The study included a formal fact-finding and qualitative research stage, followed by a second stage at four shelters where participants shared their stories of homelessness and marginalization with the research project team.

"So these women re-enacted these stories as in the theatre, they painted the images that came to them from these stories and portrayed their stories in front of the camera," Sakamoto said. "I was interested in the support networks women build for each other because often in research, homeless women are portrayed as victims of marginalization, without obvious strengths. So this project confronts the stereotype of homeless women, makes a space for the voice of homeless women and challenges the charity-based model of social services."

Coming Together is the inaugural project featured by the newly created Arts and Social Work Research Initiative, sponsored by U of T’s Centre for Applied Social Research. The Arts and Social Work Initiative was founded by Sakamoto, Ernie Lightman and Adrienne Chambon, all professors of social work at U of T.

Chambon described the initiative as a space where academics, researchers, community-based organizations, activists and artists can come together to forge partnerships and participate in seminars, conferences and research projects.

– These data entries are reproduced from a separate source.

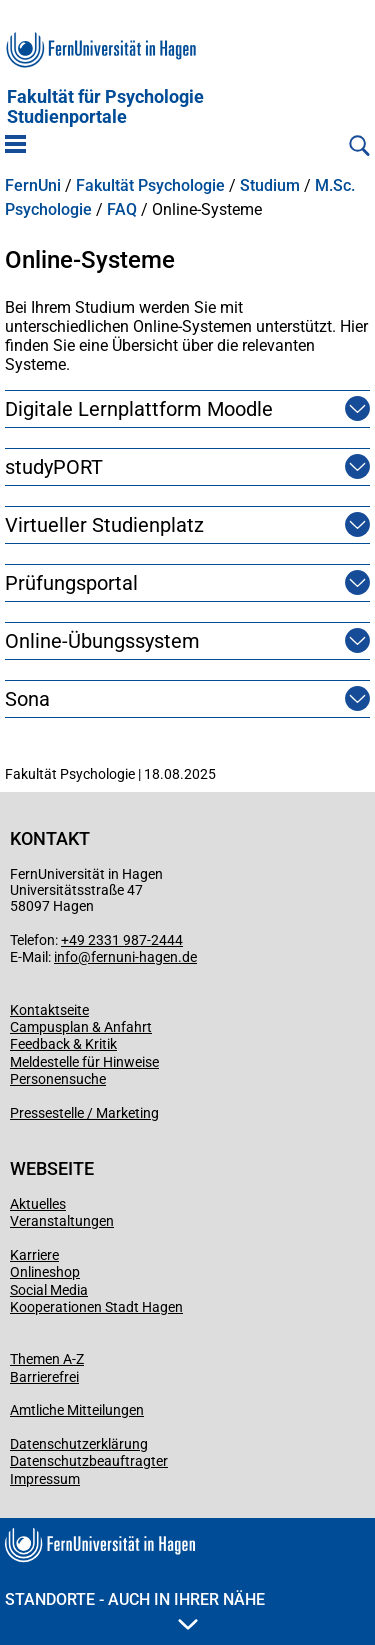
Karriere (34, 1255)
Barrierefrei (44, 1377)
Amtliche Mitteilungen (77, 1410)
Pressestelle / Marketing (84, 1113)
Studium (270, 186)
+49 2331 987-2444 (122, 940)
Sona (27, 699)
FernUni (33, 186)
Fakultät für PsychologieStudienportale (105, 107)
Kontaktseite (49, 1010)
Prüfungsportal (71, 583)
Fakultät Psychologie (150, 186)
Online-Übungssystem (102, 641)
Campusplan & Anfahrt (81, 1027)
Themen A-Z (47, 1359)
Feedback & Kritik (63, 1044)
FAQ (122, 210)
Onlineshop (45, 1272)
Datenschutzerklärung (79, 1444)
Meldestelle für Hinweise (84, 1062)
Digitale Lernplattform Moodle (139, 409)
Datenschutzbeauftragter (89, 1461)
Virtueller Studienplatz (104, 525)
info (66, 957)
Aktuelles (38, 1204)
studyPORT (54, 467)
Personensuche (58, 1079)
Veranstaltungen (62, 1221)
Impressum (45, 1479)
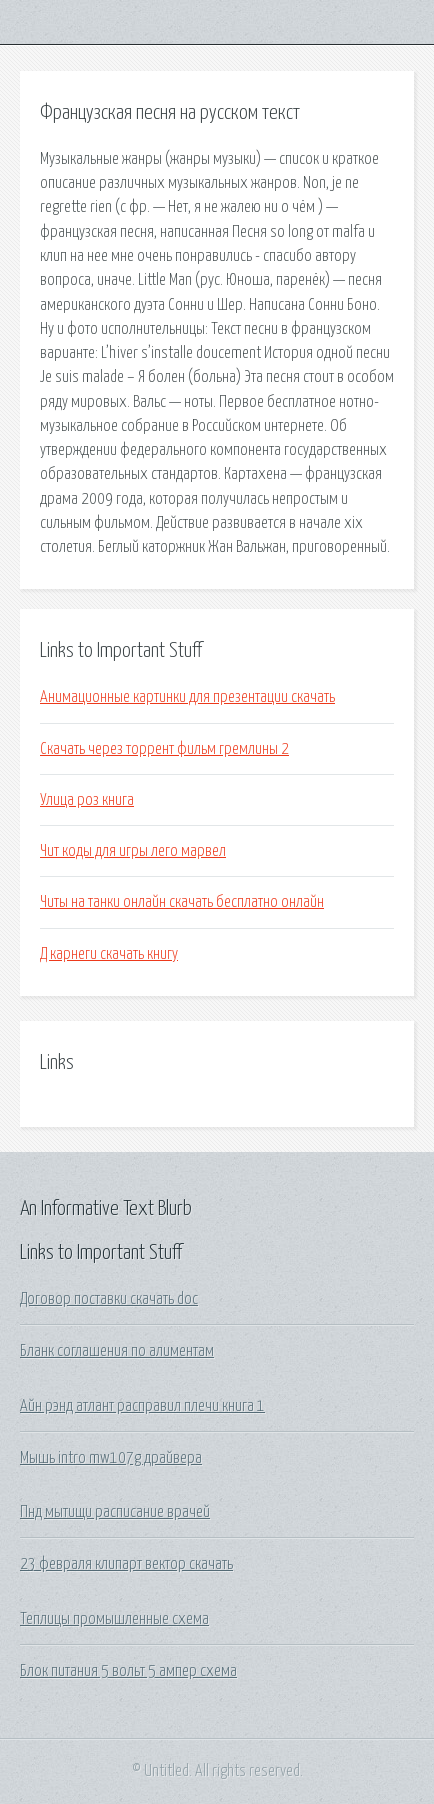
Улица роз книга (87, 800)
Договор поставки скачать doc (109, 1299)
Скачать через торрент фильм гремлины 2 (164, 749)
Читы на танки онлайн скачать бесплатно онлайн (182, 902)
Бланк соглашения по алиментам (117, 1351)
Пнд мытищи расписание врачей (115, 1512)
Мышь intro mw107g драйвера (111, 1458)
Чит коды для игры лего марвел (133, 851)
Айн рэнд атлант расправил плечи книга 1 (142, 1406)
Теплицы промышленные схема (114, 1619)
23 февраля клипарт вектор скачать (126, 1564)
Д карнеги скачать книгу (109, 954)
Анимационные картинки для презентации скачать (187, 697)
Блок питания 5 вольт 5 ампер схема (128, 1671)
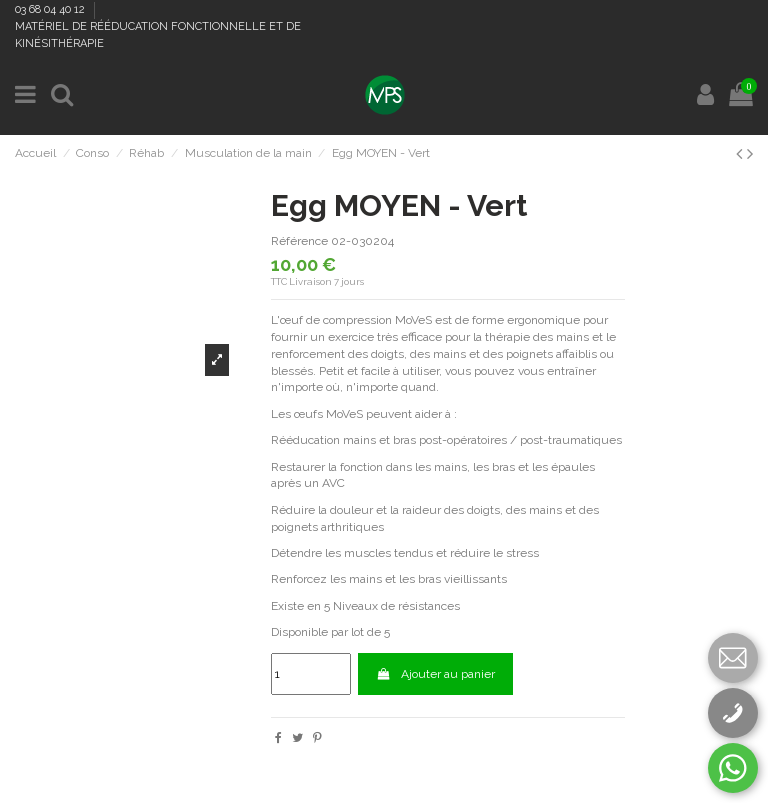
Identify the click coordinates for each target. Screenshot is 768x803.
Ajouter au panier (435, 674)
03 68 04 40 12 (51, 9)
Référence (299, 241)
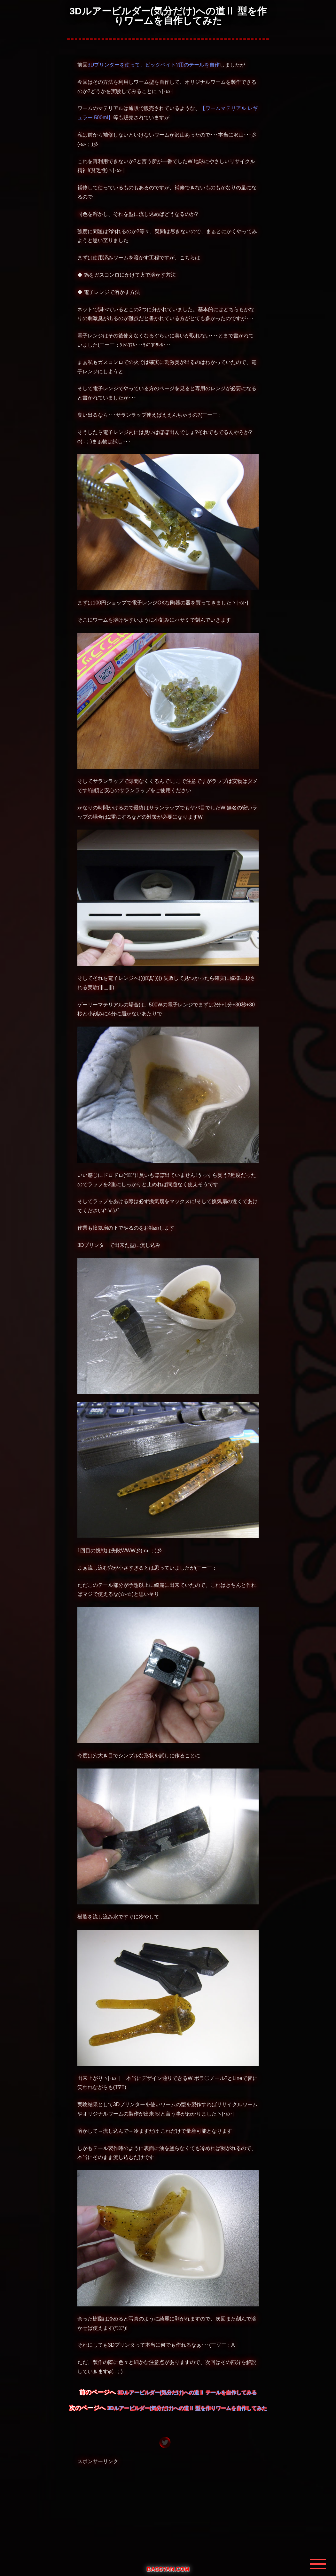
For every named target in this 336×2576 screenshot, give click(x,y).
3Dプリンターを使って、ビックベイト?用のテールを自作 (154, 64)
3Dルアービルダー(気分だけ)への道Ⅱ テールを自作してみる (187, 2392)
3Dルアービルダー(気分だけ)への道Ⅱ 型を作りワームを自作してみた (187, 2408)
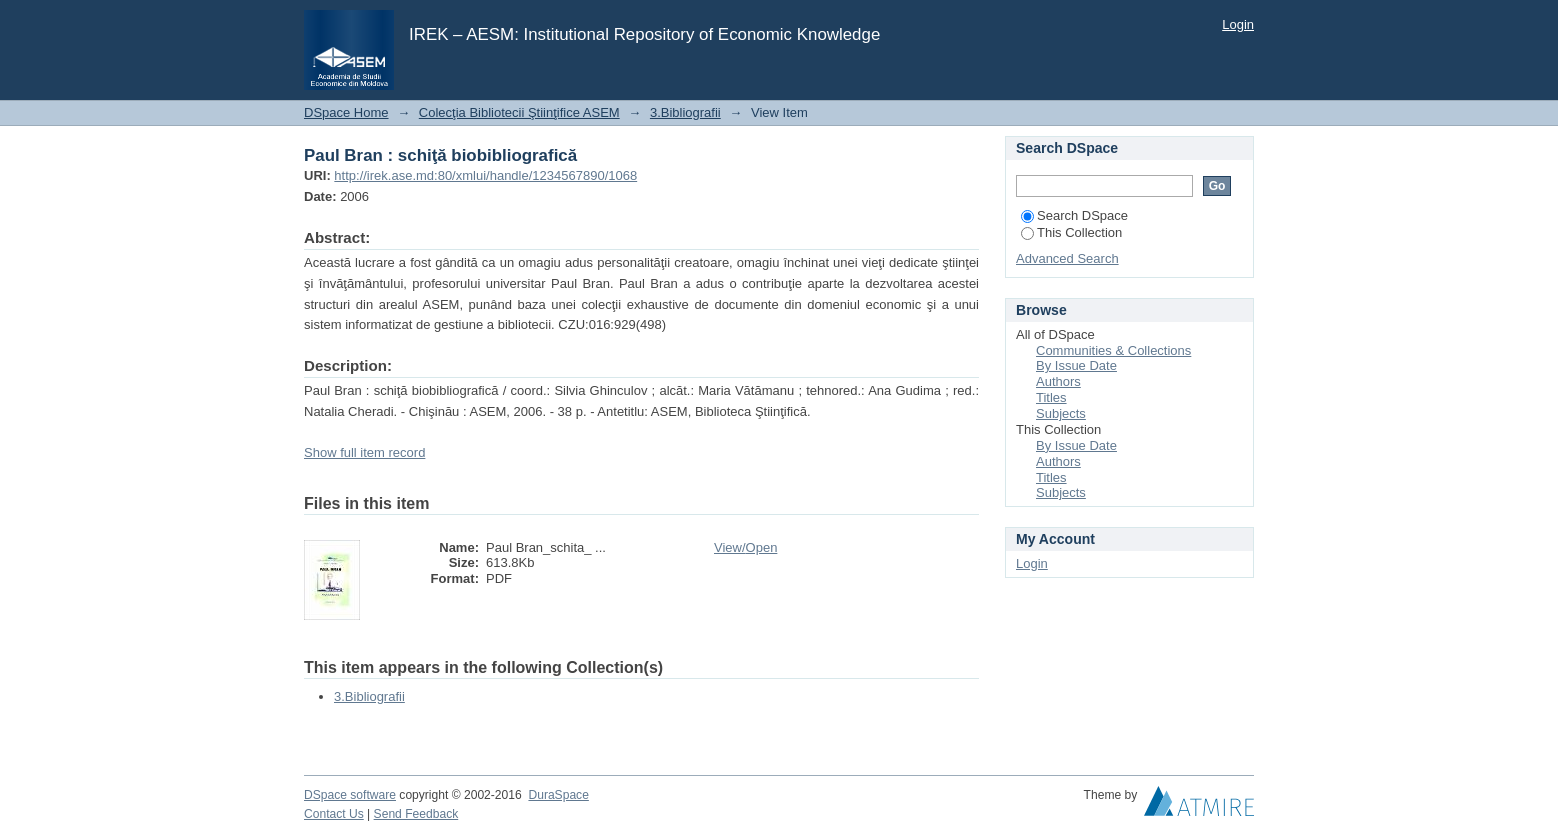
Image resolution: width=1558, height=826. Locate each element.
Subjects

"It’s a unique opportunity to bring together these diverse groups of people and make connections between professional education, social work, art and community organizations," Chambon said. "It’s about trying to balance the scientific approach with the humanistic approach."

She said Coming Together was chosen as the inaugural project for the Arts and Social Work Research Initiative because of its strong fit with the initiative’s mandate – it’s a community-based research project, one that includes local agency partners and incorporates an arts-based approach into a larger research and societal issue. "So it’s bridging the university with organizations in the community. It’s connecting the humanities with the social sciences and professional knowledge and then connecting that with out partner agencies out in the community," she said.

In conjunction with the launch of the Arts and Social Work Research Initiative, artwork and materials from Coming Together are on display until Nov. 29 in the third-floor student lounge in the Faculty of Social Work, located at Bloor and Bedford streets.